▸ PROBLEM
Pull out each line of the material below that contains the string "screenshot", matching its capitalization.

▸ INFORMATION GIVEN

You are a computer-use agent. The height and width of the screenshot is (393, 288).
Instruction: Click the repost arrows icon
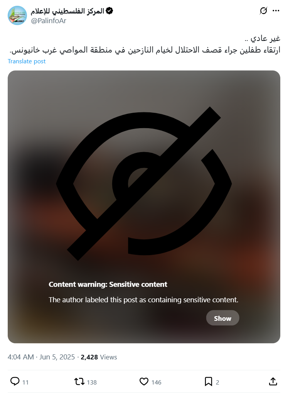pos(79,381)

--

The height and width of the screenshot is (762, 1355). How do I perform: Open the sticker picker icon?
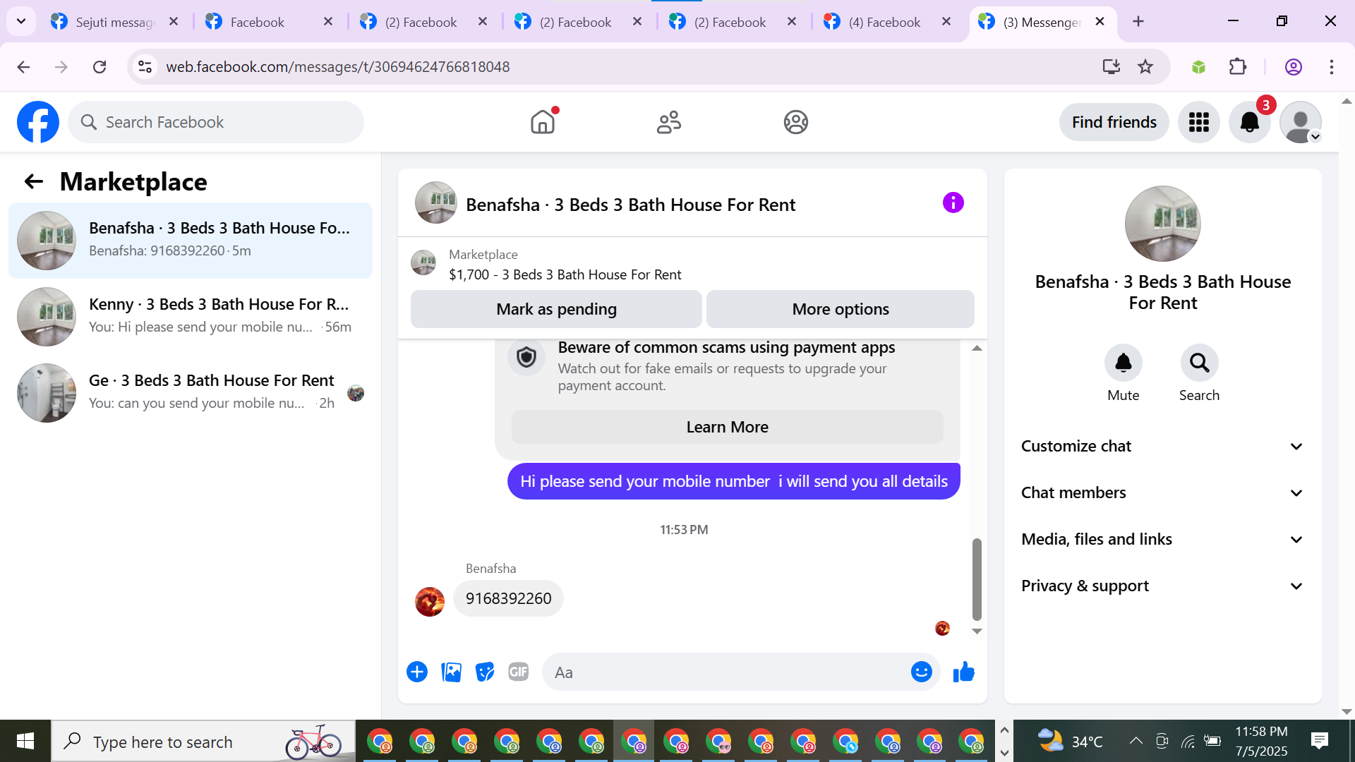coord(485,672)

▸ FINAL RESULT
You are a computer-use agent. The height and width of the screenshot is (393, 288).
The height and width of the screenshot is (762, 1355). How do I perform: Open the sticker picker icon?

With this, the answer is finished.